WORK INSTRUCTIONS —
With nothing omitted, transcribe the entries exactly as written.

☆ ☆ ☆ ☆

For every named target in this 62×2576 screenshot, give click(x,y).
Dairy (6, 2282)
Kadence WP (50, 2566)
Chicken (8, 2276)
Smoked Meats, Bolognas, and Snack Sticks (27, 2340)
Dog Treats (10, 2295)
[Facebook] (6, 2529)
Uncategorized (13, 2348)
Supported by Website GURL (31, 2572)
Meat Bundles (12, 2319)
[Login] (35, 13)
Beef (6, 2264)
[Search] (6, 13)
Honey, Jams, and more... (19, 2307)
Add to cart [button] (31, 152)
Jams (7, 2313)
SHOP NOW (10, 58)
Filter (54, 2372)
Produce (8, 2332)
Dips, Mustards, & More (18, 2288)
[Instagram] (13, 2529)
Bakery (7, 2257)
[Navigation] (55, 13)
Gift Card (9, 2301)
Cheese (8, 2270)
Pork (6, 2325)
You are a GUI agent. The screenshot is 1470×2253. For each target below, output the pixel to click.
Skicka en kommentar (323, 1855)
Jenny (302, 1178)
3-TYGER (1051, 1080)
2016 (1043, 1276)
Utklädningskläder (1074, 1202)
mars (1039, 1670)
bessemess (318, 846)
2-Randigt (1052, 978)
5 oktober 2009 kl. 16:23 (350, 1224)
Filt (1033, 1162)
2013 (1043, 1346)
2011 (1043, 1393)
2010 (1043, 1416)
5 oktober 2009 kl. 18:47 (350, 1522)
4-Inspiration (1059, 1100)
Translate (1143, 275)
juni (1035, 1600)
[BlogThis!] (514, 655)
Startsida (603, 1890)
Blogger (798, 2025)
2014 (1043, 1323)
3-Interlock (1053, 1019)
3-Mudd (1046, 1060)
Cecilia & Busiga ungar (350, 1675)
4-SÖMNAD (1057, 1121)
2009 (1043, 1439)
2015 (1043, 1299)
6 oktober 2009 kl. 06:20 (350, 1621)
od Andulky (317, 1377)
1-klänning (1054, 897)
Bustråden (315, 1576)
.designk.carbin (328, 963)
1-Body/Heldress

☆ ☆ ☆ ☆

EXERCISE RESPONSE —
For every named target in this 62×2576 screenshot, give click(x,y).
Dairy (6, 2282)
Kadence WP (50, 2566)
Chicken (8, 2276)
Smoked Meats, Bolognas, and Snack Sticks (27, 2340)
Dog Treats (10, 2295)
[Facebook] (6, 2529)
Uncategorized (13, 2348)
Supported by Website GURL (31, 2572)
Meat Bundles (12, 2319)
[Login] (35, 13)
Beef (6, 2264)
[Search] (6, 13)
Honey, Jams, and more... (19, 2307)
Add to cart [button] (31, 152)
Jams (7, 2313)
SHOP NOW (10, 58)
Filter (54, 2372)
Produce (8, 2332)
Dips, Mustards, & More (18, 2288)
[Instagram] (13, 2529)
Bakery (7, 2257)
[Navigation] (55, 13)
Gift Card (9, 2301)
Cheese (8, 2270)
Pork (6, 2325)
You are a GUI agent. The screenshot is 1470×2253. For each target below, output the pixel to click.
Skicka en kommentar (323, 1855)
Jenny (302, 1178)
3-TYGER (1051, 1080)
2016 (1043, 1276)
Utklädningskläder (1074, 1202)
mars (1039, 1670)
bessemess (318, 846)
2-Randigt (1052, 978)
5 oktober 2009 kl. 16:23 (350, 1224)
Filt (1033, 1162)
2013 (1043, 1346)
2011 (1043, 1393)
2010 (1043, 1416)
5 oktober 2009 kl. 18:47 (350, 1522)
4-Inspiration (1059, 1100)
Translate (1143, 275)
juni (1035, 1600)
[BlogThis!] (514, 655)
Startsida (603, 1890)
Blogger (798, 2025)
2014 (1043, 1323)
3-Interlock (1053, 1019)
3-Mudd (1046, 1060)
Cecilia & Busiga ungar (350, 1675)
4-SÖMNAD (1057, 1121)
2009 (1043, 1439)
2015 (1043, 1299)
6 oktober 2009 kl. 06:20 (350, 1621)
od Andulky (317, 1377)
1-klänning (1054, 897)
Bustråden (315, 1576)
.designk.carbin (328, 963)
1-Body/Heldress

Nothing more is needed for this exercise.